What is required: Search the data for the string "price" and copy each line where it turns up.

# # # #

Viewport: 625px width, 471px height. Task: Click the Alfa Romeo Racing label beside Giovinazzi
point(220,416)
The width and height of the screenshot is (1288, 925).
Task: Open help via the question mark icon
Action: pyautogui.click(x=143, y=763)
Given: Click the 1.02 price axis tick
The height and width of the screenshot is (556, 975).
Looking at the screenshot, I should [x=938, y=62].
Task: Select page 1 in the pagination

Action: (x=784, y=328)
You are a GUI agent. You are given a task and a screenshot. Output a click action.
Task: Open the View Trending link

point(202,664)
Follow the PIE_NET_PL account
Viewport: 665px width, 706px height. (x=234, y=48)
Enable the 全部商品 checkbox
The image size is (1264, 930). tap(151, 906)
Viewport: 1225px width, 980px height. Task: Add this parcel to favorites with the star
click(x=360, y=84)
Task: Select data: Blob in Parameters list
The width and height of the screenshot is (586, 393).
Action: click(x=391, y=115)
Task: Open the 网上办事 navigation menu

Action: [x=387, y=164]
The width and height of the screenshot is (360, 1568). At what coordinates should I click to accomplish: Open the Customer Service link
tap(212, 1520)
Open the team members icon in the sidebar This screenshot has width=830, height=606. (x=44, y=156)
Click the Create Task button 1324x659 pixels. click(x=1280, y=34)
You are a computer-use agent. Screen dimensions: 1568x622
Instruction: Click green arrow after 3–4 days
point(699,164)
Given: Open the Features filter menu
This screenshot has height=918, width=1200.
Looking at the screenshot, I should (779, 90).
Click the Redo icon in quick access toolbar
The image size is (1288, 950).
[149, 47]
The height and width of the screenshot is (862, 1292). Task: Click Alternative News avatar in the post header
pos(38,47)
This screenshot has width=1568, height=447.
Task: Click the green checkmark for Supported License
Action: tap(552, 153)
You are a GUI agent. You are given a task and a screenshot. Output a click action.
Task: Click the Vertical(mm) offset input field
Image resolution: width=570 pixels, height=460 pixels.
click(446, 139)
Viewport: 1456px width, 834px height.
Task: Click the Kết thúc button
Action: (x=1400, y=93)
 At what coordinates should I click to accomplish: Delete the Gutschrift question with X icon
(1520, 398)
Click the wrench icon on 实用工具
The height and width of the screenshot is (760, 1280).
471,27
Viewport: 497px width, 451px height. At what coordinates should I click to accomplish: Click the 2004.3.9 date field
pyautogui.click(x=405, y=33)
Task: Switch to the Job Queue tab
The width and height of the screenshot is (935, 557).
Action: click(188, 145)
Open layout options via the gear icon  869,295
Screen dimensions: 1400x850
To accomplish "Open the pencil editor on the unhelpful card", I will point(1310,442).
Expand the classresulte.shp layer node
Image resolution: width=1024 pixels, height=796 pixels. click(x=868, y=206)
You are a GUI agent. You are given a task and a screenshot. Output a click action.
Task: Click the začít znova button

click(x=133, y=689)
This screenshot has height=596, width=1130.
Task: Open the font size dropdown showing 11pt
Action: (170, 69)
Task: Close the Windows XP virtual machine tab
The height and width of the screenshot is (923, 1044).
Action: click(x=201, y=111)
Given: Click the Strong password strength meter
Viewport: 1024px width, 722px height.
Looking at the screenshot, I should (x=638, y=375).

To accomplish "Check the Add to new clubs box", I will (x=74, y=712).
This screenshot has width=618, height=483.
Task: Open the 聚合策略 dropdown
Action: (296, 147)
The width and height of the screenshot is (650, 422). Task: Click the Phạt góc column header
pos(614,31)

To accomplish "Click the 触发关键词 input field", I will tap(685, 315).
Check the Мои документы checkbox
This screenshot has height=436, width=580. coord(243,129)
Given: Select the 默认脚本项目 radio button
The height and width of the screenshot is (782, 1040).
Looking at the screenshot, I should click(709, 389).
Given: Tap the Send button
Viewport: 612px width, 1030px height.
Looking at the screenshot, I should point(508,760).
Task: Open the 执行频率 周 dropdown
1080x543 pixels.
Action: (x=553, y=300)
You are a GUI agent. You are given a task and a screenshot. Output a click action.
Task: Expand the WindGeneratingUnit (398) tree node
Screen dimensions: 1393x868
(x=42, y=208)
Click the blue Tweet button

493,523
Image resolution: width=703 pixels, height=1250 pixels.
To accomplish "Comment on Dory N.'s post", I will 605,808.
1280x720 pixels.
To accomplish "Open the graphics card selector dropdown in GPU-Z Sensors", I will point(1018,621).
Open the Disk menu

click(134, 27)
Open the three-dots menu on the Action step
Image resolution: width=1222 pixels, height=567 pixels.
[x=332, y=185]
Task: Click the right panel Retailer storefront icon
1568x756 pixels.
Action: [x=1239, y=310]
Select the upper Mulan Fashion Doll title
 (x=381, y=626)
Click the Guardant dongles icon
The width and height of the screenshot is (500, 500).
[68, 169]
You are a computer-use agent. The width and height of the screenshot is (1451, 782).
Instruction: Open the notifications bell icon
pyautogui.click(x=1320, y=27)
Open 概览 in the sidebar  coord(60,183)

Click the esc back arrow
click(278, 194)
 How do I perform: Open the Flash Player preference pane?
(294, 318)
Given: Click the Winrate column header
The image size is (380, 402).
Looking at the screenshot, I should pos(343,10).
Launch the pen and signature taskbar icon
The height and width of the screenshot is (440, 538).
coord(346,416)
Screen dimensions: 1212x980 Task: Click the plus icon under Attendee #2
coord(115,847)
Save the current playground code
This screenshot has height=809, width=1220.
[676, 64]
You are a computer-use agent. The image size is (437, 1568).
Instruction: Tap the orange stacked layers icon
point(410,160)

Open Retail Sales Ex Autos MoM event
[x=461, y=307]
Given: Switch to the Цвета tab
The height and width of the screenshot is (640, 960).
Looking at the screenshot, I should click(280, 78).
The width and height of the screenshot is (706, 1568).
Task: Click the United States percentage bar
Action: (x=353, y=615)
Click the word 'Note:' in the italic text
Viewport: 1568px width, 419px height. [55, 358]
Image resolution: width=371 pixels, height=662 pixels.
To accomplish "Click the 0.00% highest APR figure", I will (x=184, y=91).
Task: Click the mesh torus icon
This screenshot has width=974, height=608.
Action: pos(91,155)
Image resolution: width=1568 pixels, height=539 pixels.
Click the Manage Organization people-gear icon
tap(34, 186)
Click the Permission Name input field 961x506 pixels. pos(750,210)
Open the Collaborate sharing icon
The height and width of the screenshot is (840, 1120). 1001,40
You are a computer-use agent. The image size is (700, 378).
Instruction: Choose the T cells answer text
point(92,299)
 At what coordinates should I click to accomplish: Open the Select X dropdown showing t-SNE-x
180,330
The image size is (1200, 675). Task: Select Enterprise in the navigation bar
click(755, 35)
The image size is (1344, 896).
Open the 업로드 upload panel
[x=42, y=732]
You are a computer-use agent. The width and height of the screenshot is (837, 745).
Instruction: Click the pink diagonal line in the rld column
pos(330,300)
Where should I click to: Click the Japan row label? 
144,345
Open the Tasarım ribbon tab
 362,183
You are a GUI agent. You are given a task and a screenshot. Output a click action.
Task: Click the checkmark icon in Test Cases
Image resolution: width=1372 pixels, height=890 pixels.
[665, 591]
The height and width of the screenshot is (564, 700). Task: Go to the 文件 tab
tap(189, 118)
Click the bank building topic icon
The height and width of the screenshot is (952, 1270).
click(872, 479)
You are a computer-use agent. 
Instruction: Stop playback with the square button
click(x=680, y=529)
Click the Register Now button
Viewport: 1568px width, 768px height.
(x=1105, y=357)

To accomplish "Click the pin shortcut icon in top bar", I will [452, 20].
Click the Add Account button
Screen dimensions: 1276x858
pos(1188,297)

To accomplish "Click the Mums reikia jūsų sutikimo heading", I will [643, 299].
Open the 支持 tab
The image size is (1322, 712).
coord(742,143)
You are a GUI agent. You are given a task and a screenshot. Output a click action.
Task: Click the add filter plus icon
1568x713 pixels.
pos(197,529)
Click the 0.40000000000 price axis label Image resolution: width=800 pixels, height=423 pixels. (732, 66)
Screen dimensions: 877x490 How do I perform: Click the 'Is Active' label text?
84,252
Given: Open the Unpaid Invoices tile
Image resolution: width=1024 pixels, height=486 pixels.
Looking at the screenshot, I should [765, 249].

# # # #

Response to this exercise:
Given: Click the 1.02 price axis tick
Click the 0.40000000000 price axis label Image resolution: width=800 pixels, height=423 pixels. (732, 66)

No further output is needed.